═══ DOCUMENT EXCERPT ═══
Dahn v. Davis, 166

Decision Date10 April 1922
Docket NumberNo. 166,166
Citation258 U.S. 421,42 S.Ct. 320,66 L.Ed. 696
PartiesDAHN v. DAVIS, Agent, etc
CourtU.S. Supreme Court

Messrs.

Walter C. Clephane and J. Wilmer Latimer, both of Washington, D. C., for petitioner.

[Argument of Counsel from pages 421-426 intentionally omitted] Mr. A. A. McLaughlin, of Washington, D. C., for respondent.

Mr. Justice CLARKE delivered the opinion of the Court.

The petitioner, a railway mail clerk in the employ of the United States, was injured on May 29, 1918, when the car in which he was working was wrecked on the line of the Illinois Central Railroad, then being operated by the Director General of Railroads under the Federal Control Act of March 21, 1918 (40 Stat. 451, c. 25, Comp. St. 1918, Comp. St. Ann. Supp. 1919, §§ 3115 3/4 a-3115 3/4 p). He brought this suit to recover for his injuries against the Illinois Central Railroad Company and the Director General of Railroads, but the former was dismissed from the case on demurrer. Among other defenses, the Director General of Railroads alleged in his answer that the petitioner, as an employee of the United States, had made application for, and pursuant to its provisions had been paid, compensation under the provisions of the Federal Employees' Compensation Act (39 Stat. 742, Comp. St. §§ 8932a-8932uu), and that thereby this further action, which is, in effect, against the United States, was barred. A demurrer to this last defense was sustained and the petitioner obtained a verdict on which the District Court entered judgment. On error this judgment was reversed by the Circuit Court of Appeals, that court holding that the petitioner had his option under the law to apply for compensation under the Employees' Compensation Act, as he did, or to sue for damages under the Federal Control Act (40 Stat. 451, c. 25), and that, by electing to accept the benefits of the former, he was barred from prosecuting this action for negligence against the United States under the latter.
═══ ENTRIES ═══
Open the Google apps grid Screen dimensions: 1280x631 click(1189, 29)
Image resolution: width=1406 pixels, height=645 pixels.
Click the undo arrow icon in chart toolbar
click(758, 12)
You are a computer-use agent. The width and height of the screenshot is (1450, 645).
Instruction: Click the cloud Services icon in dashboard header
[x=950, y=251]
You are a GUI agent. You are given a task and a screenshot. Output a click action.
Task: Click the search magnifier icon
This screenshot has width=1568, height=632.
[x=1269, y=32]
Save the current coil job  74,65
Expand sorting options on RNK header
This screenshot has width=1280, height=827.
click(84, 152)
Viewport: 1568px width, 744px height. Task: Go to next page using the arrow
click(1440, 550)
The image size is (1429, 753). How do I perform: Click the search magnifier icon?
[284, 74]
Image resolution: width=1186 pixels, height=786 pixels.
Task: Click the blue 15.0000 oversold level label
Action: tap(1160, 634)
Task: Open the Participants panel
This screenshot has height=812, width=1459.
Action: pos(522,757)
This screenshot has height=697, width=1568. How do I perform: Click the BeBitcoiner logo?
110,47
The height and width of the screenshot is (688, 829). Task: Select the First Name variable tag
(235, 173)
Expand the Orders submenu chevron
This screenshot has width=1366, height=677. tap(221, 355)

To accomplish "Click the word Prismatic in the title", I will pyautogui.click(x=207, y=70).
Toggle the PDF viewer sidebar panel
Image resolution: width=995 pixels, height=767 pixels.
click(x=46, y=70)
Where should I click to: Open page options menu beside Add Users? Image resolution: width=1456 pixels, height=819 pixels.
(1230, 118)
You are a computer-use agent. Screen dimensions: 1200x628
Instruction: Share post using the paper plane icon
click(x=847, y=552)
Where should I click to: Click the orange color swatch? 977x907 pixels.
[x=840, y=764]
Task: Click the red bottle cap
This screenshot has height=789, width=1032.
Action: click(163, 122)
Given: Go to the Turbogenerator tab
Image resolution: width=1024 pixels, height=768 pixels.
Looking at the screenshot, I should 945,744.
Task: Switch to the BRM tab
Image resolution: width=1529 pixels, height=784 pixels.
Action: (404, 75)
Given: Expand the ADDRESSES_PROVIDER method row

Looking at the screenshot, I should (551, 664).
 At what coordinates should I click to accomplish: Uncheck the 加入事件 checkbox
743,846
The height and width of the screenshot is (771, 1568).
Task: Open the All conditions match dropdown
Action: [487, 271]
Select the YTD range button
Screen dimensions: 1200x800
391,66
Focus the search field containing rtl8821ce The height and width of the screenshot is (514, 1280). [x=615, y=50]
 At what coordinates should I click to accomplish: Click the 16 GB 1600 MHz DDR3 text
═══
## TO BE DONE
A. Retype the passage of the Dahn v. Davis opinion from "Decision Date10 April" up to and including "C., for respondent.".
B. Using the Dahn v. Davis opinion, say whether each statement agrees with it, answering yes or no and quoting the deciding words: (i) The petitioner was injured on May 29, 1918. (ii) The Illinois Central Railroad Company remained a defendant until the verdict. (iii) The Circuit Court of Appeals affirmed the District Court's judgment.

## FINAL ANSWERS
A.
Decision Date10 April 1922
Docket NumberNo. 166,166
Citation258 U.S. 421,42 S.Ct. 320,66 L.Ed. 696
PartiesDAHN v. DAVIS, Agent, etc
CourtU.S. Supreme Court

Messrs.

Walter C. Clephane and J. Wilmer Latimer, both of Washington, D. C., for petitioner.

[Argument of Counsel from pages 421-426 intentionally omitted] Mr. A. A. McLaughlin, of Washington, D. C., for respondent.

B.
(i) Yes: "was injured on May 29, 1918"
(ii) No: "the former was dismissed from the case on demurrer"
(iii) No: "On error this judgment was reversed by the Circuit Court of Appeals"